Shaved Meats, Piled High: June 2021
How To Talk to an Author*
Yes, I'm back, eight days before my next novel goes on sale. How convenient! Look, baby needs new shoes and by "baby," I mean "me."
DREAM GIRL -- my 23rd or 24th novel, depending on how one counts such things, my 27th book overall -- will be published in the U.S. on June 22, the UK on July 1. I started it in January 2019, but it was unfinished when the pandemic hit in late winter 2020 and I was grateful that I was forced to focus on it for the first four months of Maryland's stay-at-home advisory. So far, it has garnered three starred reviews in what we call the pre-pubs, some glorious word-of-mouth from early readers and novelist peers, and attracted the attention of CBS This Morning: Saturday, where I am scheduled to be featured on June 19. (I say "scheduled" because feature pieces can be scuttled if something huge happens.)
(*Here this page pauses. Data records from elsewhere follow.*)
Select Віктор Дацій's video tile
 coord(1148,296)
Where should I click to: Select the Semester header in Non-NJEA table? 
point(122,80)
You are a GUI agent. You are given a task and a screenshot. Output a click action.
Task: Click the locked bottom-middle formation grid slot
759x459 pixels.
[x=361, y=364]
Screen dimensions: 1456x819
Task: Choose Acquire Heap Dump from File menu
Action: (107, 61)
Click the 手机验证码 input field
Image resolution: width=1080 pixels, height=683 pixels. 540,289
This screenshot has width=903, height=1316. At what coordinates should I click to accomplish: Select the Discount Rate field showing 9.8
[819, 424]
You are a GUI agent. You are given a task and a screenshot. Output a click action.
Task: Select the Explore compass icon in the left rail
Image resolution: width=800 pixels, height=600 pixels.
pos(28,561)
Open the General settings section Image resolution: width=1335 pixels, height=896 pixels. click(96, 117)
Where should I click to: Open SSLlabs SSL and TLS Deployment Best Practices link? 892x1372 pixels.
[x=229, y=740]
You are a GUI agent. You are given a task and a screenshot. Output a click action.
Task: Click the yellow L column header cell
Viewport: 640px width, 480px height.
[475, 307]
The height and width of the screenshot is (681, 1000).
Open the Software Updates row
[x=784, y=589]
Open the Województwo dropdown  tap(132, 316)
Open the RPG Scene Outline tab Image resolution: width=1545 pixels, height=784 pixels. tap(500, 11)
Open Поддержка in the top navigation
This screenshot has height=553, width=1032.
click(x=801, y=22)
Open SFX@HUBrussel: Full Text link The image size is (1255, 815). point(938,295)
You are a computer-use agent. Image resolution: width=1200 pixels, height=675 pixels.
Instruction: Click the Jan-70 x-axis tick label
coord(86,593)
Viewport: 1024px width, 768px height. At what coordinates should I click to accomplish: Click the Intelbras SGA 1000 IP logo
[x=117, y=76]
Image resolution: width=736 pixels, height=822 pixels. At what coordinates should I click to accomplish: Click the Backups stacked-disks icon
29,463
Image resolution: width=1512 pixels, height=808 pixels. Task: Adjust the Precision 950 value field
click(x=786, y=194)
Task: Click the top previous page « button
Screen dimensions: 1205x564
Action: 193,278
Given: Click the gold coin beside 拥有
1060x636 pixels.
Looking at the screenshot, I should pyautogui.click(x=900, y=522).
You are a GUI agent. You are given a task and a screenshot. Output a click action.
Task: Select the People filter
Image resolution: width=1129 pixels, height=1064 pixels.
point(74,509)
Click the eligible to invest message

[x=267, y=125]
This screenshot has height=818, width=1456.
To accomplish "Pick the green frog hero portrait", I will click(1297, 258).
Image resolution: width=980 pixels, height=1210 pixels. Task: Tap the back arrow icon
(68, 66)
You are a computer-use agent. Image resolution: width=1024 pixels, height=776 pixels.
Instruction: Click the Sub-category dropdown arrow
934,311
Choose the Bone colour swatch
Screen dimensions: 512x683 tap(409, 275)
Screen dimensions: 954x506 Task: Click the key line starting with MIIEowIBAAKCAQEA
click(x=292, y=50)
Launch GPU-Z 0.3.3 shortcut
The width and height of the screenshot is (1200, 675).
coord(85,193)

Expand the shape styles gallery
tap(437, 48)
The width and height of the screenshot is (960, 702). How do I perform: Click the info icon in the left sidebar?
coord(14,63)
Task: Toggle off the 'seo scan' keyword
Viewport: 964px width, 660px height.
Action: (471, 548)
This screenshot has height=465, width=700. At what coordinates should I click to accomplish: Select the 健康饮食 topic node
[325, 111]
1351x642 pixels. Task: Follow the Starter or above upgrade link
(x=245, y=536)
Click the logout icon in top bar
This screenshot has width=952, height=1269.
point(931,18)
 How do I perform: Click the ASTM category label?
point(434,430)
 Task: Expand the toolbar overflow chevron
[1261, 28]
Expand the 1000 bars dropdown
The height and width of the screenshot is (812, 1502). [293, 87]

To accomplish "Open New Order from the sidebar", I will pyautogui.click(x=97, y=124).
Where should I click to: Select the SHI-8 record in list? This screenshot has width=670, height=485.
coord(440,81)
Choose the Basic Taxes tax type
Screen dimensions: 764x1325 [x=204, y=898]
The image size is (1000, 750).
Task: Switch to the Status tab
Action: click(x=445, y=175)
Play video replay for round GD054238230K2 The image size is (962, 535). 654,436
The CBS crew at work, lovely gentlemen all
The central character in DREAM GIRL is a novelist, and not a very nice one. The inside of his head, which is where the entire book takes place, jumping between the past and the present, is a dark, depressive chamber. Someone helpfully shared with me the other day that some "amateur reviewers" have expressed reservations about the character and the structure. "I'm sure you seen online -- " the person began.
But I hadn't. I don't Google myself. I don't check my Amazon rankings or reviews. I belong to Goodreads, but I have decided that is an area where, to paraphrase Auden, writers should never try to tamper. (Talk about your raw towns and ranches of isolation! But my apologies if you have sent a friend request or followed my nonexistent reviews.) I don't seek out good news or bad news about myself. I do, however, pay attention to who brings me what.
How does one talk to an author about a bad review? One doesn't. Trust me, the writer doesn't want to hash it out, doesn't even need to hear you trash the source. Just ignore it. Consider a bad review the equivalent of toilet paper that was stuck to your friend's shoe yesterday. What's the point in bringing it up now?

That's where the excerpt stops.